Fill it up and set the vents for the temp you want and when done shut the vents down and the fire will go out.
Adding a layer of insulation to the rim of the lid will help it shut down quickly FWIW..
The charcoal that does not get consumed will be fine for your next cook.
I and many others "re-use" charcoal every time we cook.
If your next cook won't be for weeks and you live in an area that's super humid, you may consider removing the briquettes and storing them in a giant zip lock or other air tight storage container so they don't inhale too much moisture from the atmosphere.
Otherwise, just leave them in the cooker and the next time you cook just toss in a dozen new briquettes and go to town.
Rinse and repeat.


----------



## unclebubbas bbq (Oct 12, 2020)

In the owners manual I believe it tells you how many pieces of charcoal to use, my guess is for a 3-4 hour cook it will be about 30 pieces, use the minion method and use a half of a chimney to start it. If you don't know what the minion method is then go to youtube


----------



## yankee2bbq (Oct 12, 2020)

I have a WSM also. I always use 1 full bag of charcoal regardless of how long my smoke is. Once my food is done, I shut down (close) all the vents. I reuse the old charcoal. It saves money also!


----------



## Millberry (Jan 19, 2021)

I used the minion method with my WSM 18 today. I used half old charcoal and half new---filled 3/4s  to top of ring-Couldn't believe I didn't get 4 hours smoke in.
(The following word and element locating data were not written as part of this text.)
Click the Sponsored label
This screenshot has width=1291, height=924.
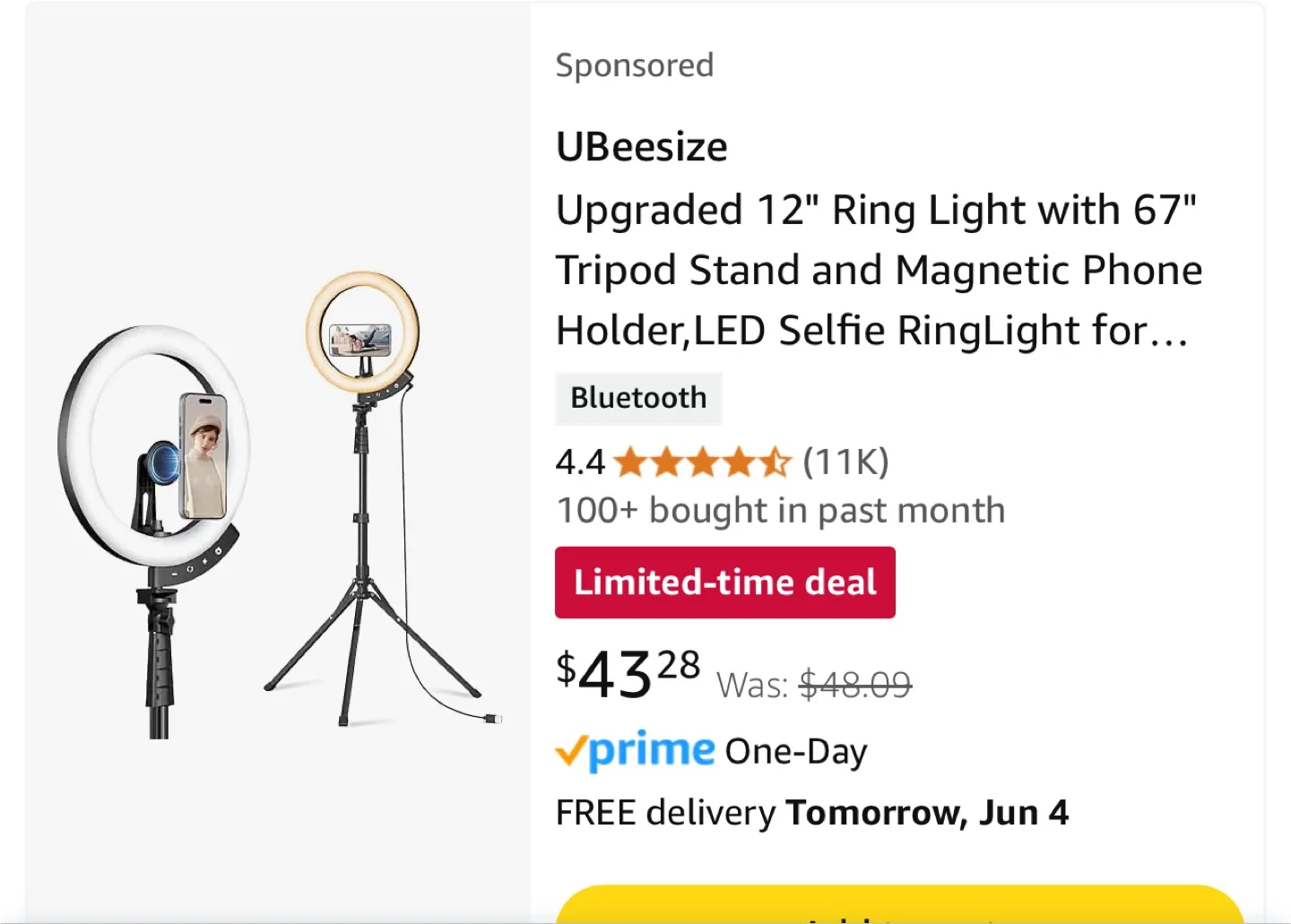pos(634,65)
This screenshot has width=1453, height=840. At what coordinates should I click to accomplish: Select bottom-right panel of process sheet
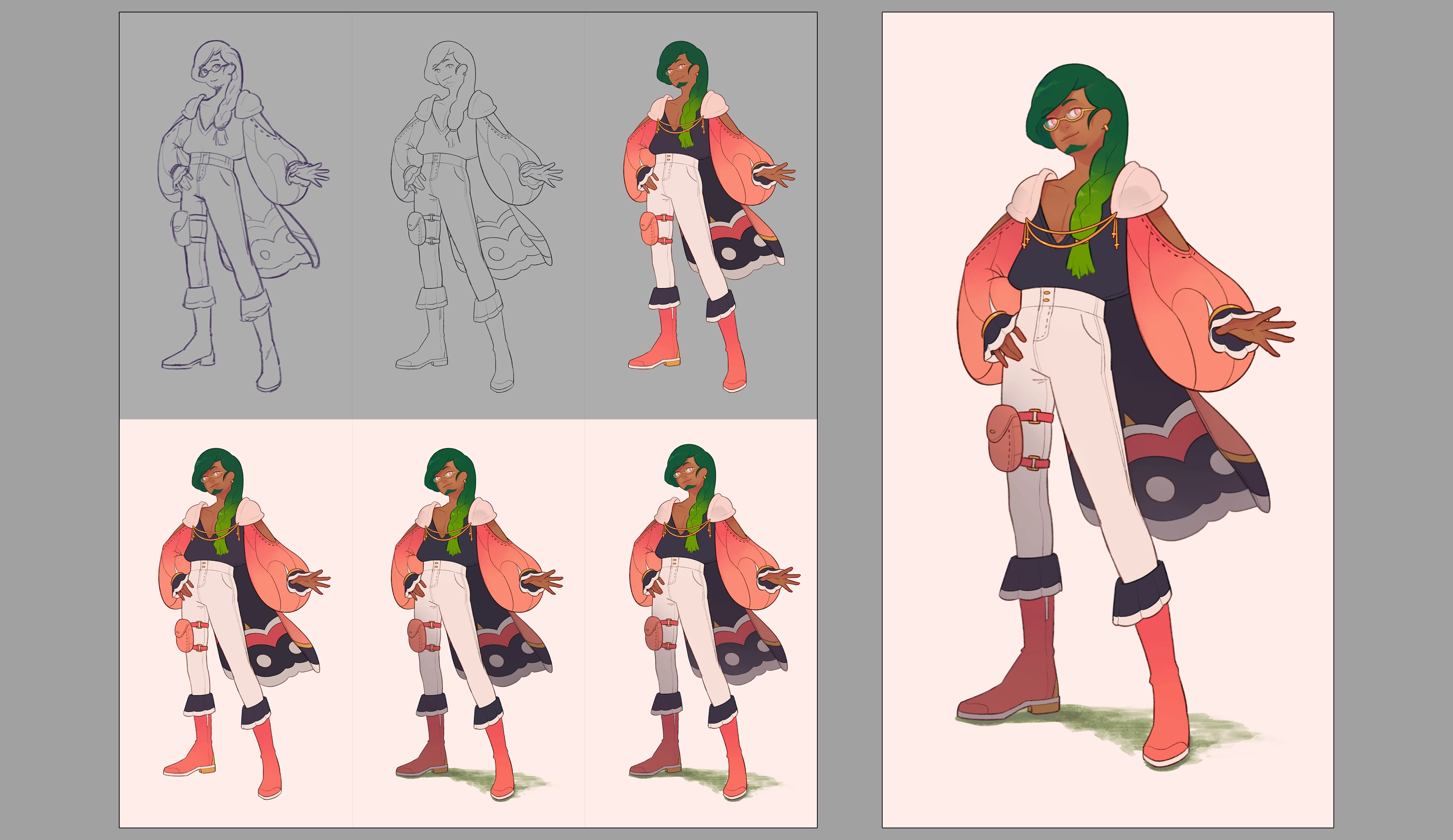click(x=701, y=623)
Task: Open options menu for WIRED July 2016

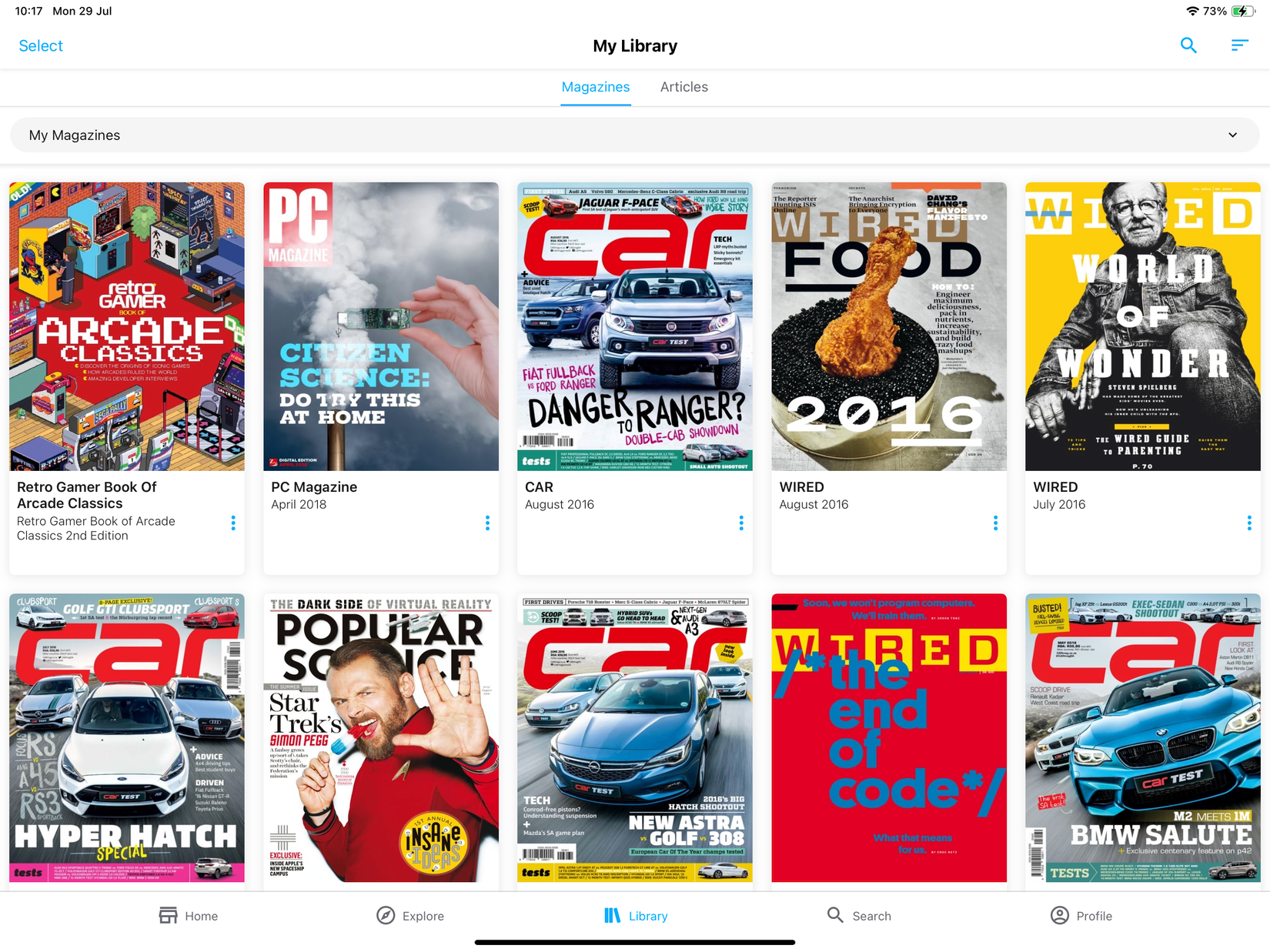Action: [x=1249, y=523]
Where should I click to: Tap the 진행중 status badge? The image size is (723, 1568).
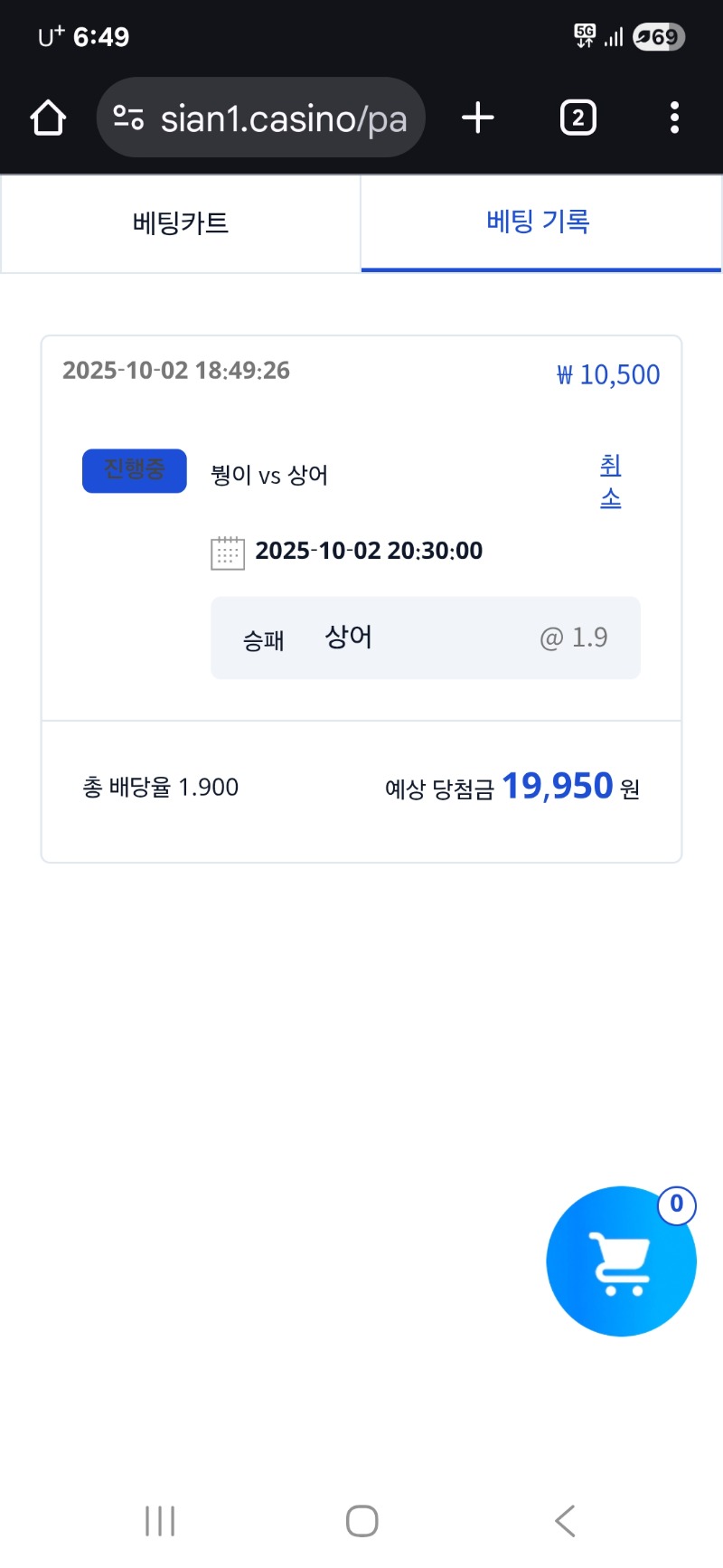click(x=135, y=471)
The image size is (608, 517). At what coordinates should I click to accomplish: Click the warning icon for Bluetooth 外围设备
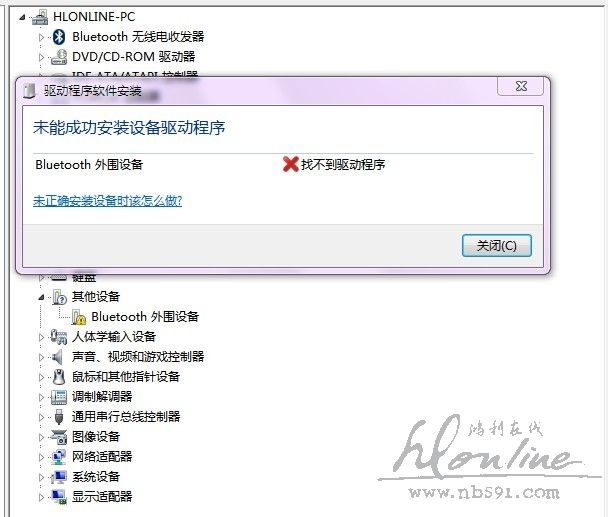(79, 317)
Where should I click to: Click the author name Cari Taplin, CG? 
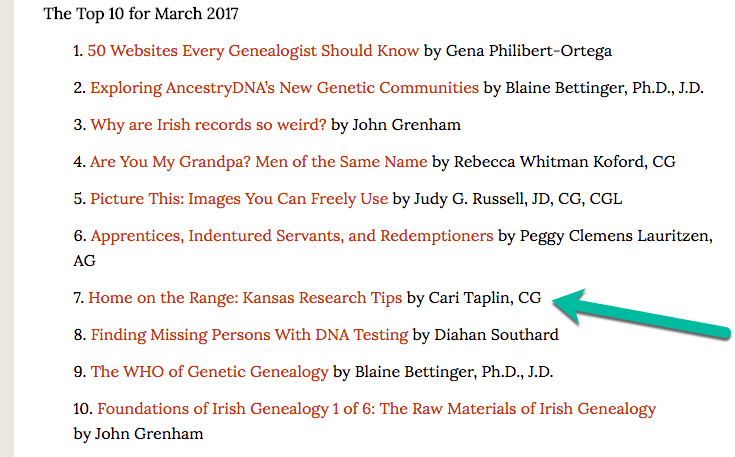pyautogui.click(x=485, y=297)
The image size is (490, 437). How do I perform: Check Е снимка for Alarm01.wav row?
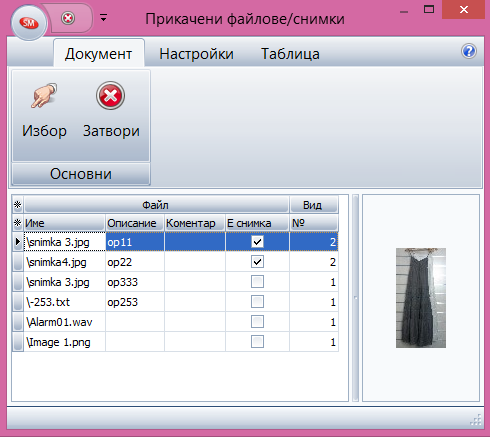click(257, 322)
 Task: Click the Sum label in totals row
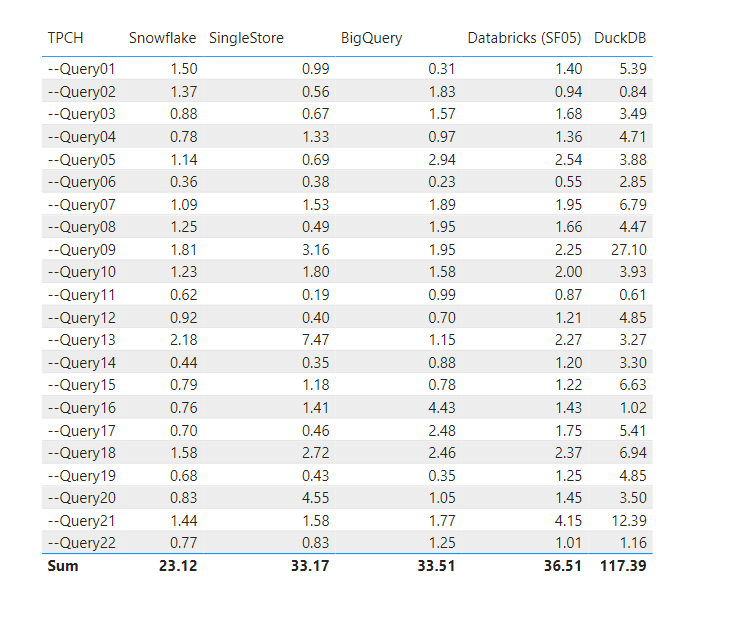(x=63, y=567)
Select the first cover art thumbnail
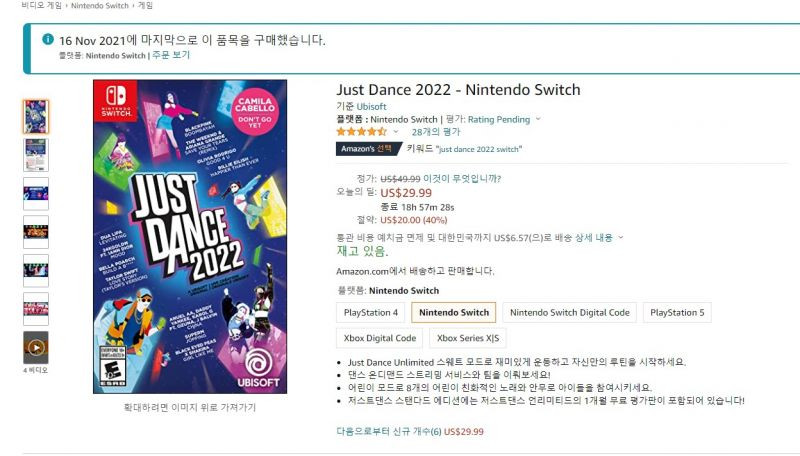Screen dimensions: 800x456 [x=36, y=117]
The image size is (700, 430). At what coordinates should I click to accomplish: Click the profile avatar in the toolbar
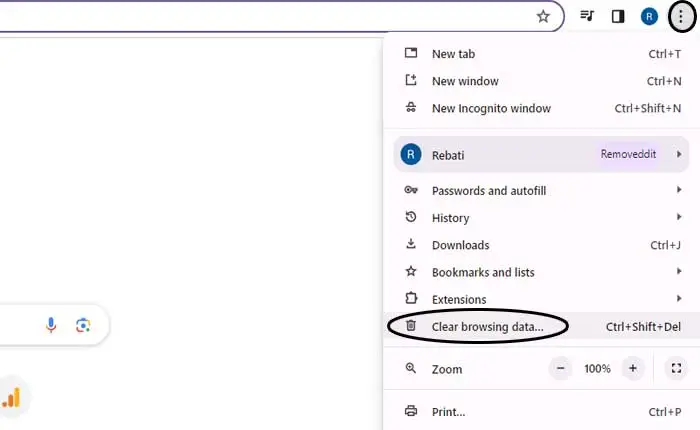tap(649, 16)
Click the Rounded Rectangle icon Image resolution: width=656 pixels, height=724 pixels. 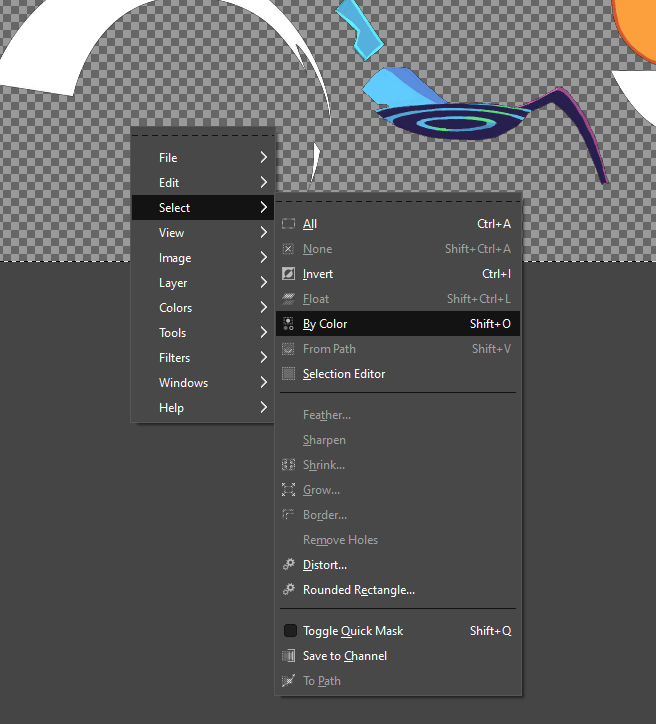[288, 590]
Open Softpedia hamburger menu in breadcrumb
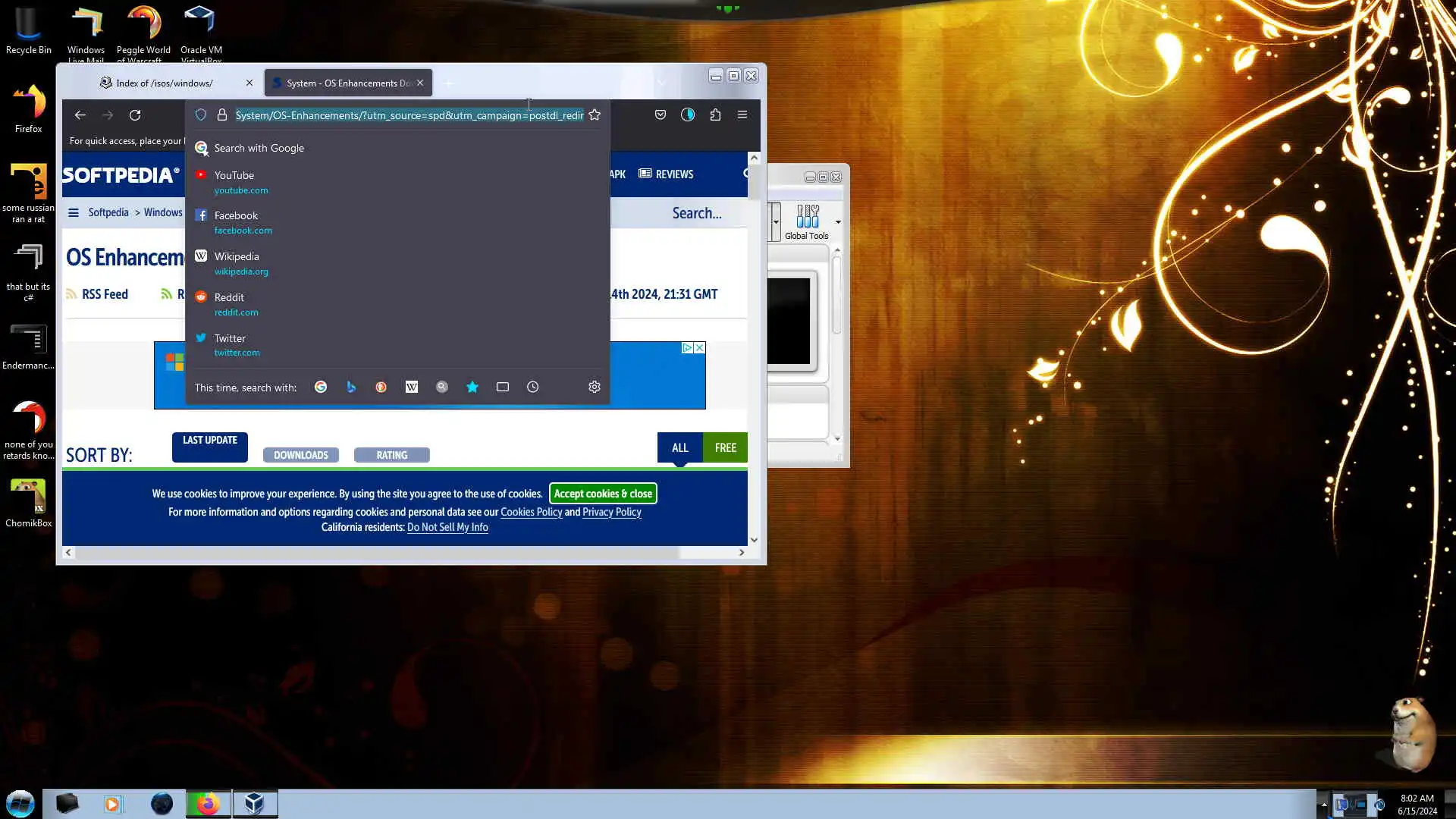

I am trying to blame the small old charcoal??????????????? Oh well-living and learning.  Also, I used water pan today---1/2 full with WARM water. I am wondering since my water I added was not boiling water that the vents were open more early on for more heat needed because of the water?????? OK--third clue....I did something I have not done  before. The little empty spot in the middle of the charcoal where you dump your starter hot coals?  I had a big hunk of mesquite right there to pour the hot coals on.


----------